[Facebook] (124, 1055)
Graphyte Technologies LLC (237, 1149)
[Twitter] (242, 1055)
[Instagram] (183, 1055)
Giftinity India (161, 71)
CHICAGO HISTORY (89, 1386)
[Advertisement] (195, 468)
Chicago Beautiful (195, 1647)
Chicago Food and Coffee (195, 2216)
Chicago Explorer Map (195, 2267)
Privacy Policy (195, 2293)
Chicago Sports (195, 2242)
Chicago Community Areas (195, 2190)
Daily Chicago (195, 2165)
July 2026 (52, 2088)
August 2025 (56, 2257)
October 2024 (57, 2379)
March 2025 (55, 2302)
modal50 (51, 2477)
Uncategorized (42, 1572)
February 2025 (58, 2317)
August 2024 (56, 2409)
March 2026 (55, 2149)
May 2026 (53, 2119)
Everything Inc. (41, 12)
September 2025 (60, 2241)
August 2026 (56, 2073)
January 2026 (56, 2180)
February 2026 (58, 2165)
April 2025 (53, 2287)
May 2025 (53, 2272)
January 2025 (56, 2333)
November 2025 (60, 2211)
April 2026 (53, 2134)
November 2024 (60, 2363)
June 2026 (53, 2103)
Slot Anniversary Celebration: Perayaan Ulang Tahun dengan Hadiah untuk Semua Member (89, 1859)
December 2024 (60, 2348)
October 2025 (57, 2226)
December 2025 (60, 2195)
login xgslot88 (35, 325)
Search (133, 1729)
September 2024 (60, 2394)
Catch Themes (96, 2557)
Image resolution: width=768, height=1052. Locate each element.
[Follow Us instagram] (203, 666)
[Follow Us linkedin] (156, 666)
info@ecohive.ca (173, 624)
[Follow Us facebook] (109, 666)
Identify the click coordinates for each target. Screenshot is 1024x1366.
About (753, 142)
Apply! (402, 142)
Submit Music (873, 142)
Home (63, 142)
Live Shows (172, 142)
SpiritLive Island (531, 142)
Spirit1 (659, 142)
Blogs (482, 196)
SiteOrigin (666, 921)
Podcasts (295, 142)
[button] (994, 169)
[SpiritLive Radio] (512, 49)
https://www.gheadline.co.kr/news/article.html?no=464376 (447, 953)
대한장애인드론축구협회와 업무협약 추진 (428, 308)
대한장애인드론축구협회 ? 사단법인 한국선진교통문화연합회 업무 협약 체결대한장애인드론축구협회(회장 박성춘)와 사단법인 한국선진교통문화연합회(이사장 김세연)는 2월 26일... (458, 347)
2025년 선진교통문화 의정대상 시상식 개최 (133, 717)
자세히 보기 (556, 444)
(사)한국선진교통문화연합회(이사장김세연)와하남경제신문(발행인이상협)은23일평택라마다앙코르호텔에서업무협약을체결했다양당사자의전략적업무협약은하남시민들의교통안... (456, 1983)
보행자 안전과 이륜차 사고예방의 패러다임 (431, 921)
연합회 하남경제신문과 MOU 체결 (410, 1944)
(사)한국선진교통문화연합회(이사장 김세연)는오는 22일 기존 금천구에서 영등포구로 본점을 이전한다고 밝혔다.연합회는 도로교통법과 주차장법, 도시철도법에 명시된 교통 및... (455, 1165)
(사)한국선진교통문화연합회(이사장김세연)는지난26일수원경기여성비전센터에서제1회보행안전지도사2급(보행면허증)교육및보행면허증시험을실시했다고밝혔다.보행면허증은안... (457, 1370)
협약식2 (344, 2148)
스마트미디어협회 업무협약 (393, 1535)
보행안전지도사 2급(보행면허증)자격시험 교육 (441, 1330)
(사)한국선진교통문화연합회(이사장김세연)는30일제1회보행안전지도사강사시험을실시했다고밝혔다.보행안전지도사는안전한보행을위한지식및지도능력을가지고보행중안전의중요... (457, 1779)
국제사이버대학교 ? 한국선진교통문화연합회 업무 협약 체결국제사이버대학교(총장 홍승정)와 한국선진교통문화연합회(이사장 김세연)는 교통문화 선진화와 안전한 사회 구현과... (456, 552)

TASK GOAL: All lines above from the line with "January 2025 (56, 2333)" through the line with "[button] (994, 169)", both included, are to be set down exactly, with nothing else.

TASK RESPONSE:
January 2025 (56, 2333)
November 2025 (60, 2211)
April 2026 (53, 2134)
November 2024 (60, 2363)
June 2026 (53, 2103)
Slot Anniversary Celebration: Perayaan Ulang Tahun dengan Hadiah untuk Semua Member (89, 1859)
December 2024 (60, 2348)
October 2025 (57, 2226)
December 2025 (60, 2195)
login xgslot88 (35, 325)
Search (133, 1729)
September 2024 (60, 2394)
Catch Themes (96, 2557)
Image resolution: width=768, height=1052. Locate each element.
[Follow Us instagram] (203, 666)
[Follow Us linkedin] (156, 666)
info@ecohive.ca (173, 624)
[Follow Us facebook] (109, 666)
Identify the click coordinates for each target. Screenshot is 1024x1366.
About (753, 142)
Apply! (402, 142)
Submit Music (873, 142)
Home (63, 142)
Live Shows (172, 142)
SpiritLive Island (531, 142)
Spirit1 (659, 142)
Blogs (482, 196)
SiteOrigin (666, 921)
Podcasts (295, 142)
[button] (994, 169)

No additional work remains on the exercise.